Developers talk about using dynamic site structure to give users update control, but mostly this is overblown. Update control is nothing; you need control over your entire site, and not on someone else's schedule. Interviewing developers, I have listened to them say things as dumb as "Nobody reads webcomic archives." Ceding site control to people of such limited awareness damages your ability to control the user experience. For the user, the contributions of design and architecture have a more profound effect than database arrangements.
Some people are content to delegate both design and programming to others, and are happy if they can reliably post their comic and perhaps have a little blog. This is quantitative status: you have joined the ranks of those who have a comic on the internet. It's a hollow achievement without readers, and it's going to take a knock-out comic to make up for a dismal setting. (Note: plain settings are not dismal, and are a better choice than poorly executed complexity.)
My heart is with the little guy, and we prefer to work with independent contractors on our projects. We could probably add two people right now and still be behind schedule, but I will not add anyone with these characteristics:
- lack of email fluency
- lack of punctuality
- inability to communicate choices and trade-offs
- inability to report errors and problems
- people who tell me how easy everything is and are unable to complete the first task
- people without a portfolio
- people who cite reasons for doing things but can't document them
- people who cannot tell me their strengths and limitations in two paragraphs
- people who answer succinct email inquiries with requests to telephone them (the whole point of email is so I don't have to hear you rattle the mucus in your sinuses every time you chortle)
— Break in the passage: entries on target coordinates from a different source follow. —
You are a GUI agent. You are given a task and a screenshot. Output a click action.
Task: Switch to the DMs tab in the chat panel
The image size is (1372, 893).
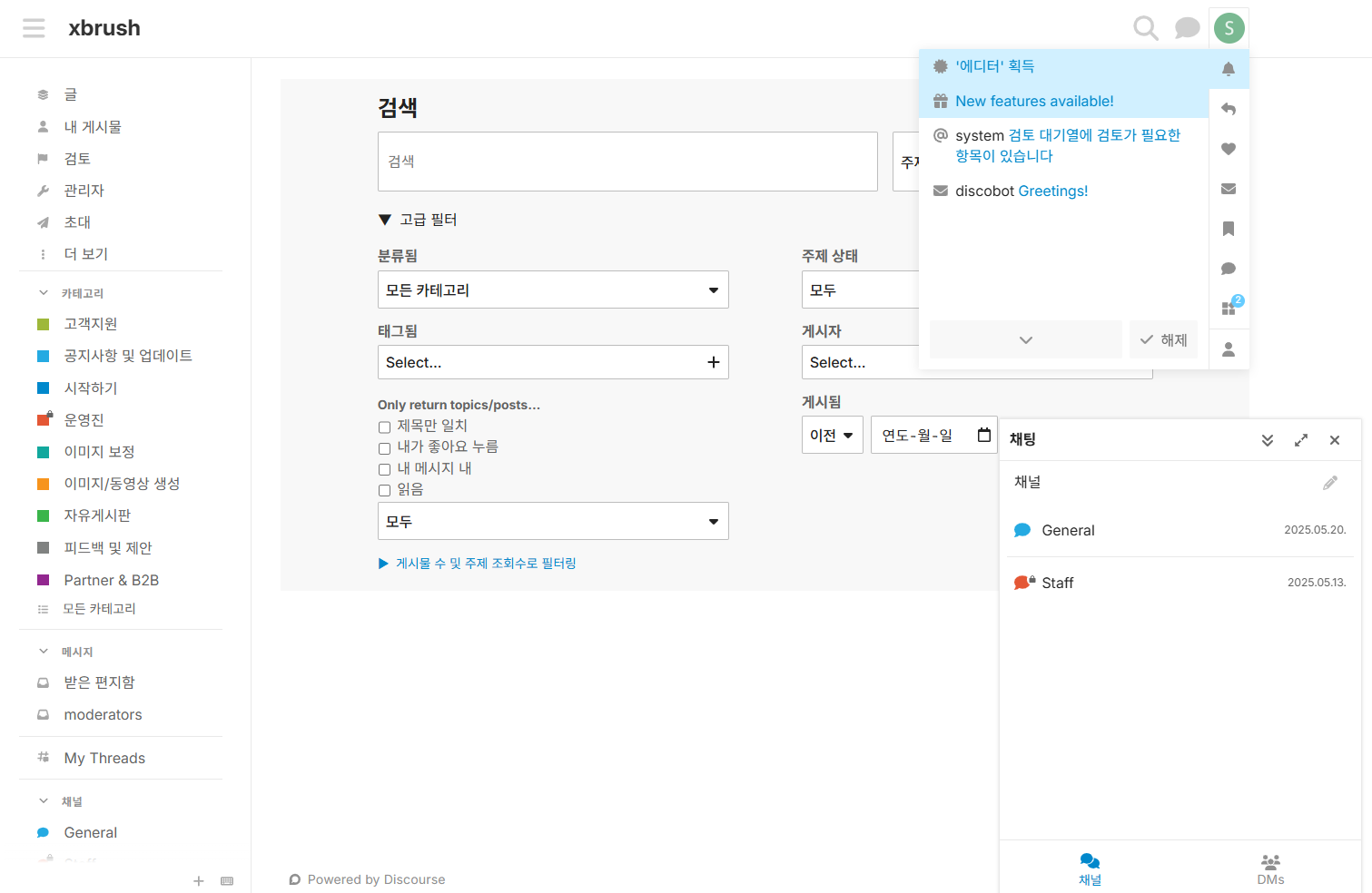coord(1270,867)
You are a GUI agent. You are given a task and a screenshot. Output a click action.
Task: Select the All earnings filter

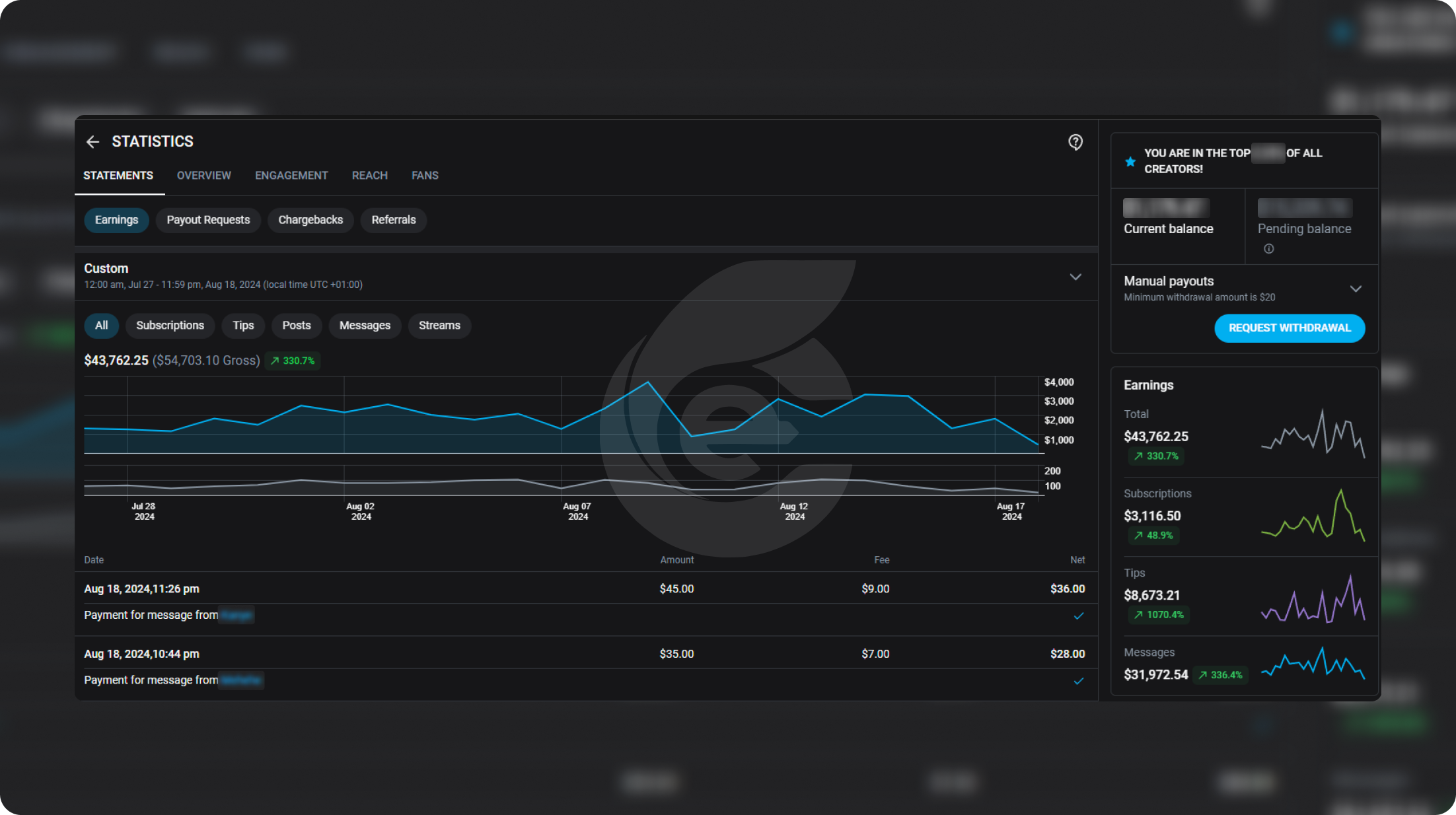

Another danger sign is the vendor who finds some aspect of your style irritating but is afraid to tell you. In time they build these resentments into excuses for foot-dragging, or loud squawking if you have to let them go.
Though it causes delay and means making learning curve mistakes, doing as much as possible by yourself is preferable to being at anyone's mercy. Good programming is an art, and there are as many artless programmers as bad "graphic designers."
I am interested in spotlighting developers with websites that enhance client understanding and communication, explain their services and specialties and demonstrate an ability to communicate. If you know any, pass them along. I am not expecting a deluge.
It's notable that we have an unemployment rate approaching ten percent, and yet I know numerous people, like us, with ample budgets who can't find competent web developers. My theory is that programming is a practical job that makes sense to practical people, until they discover they must communicate with designers.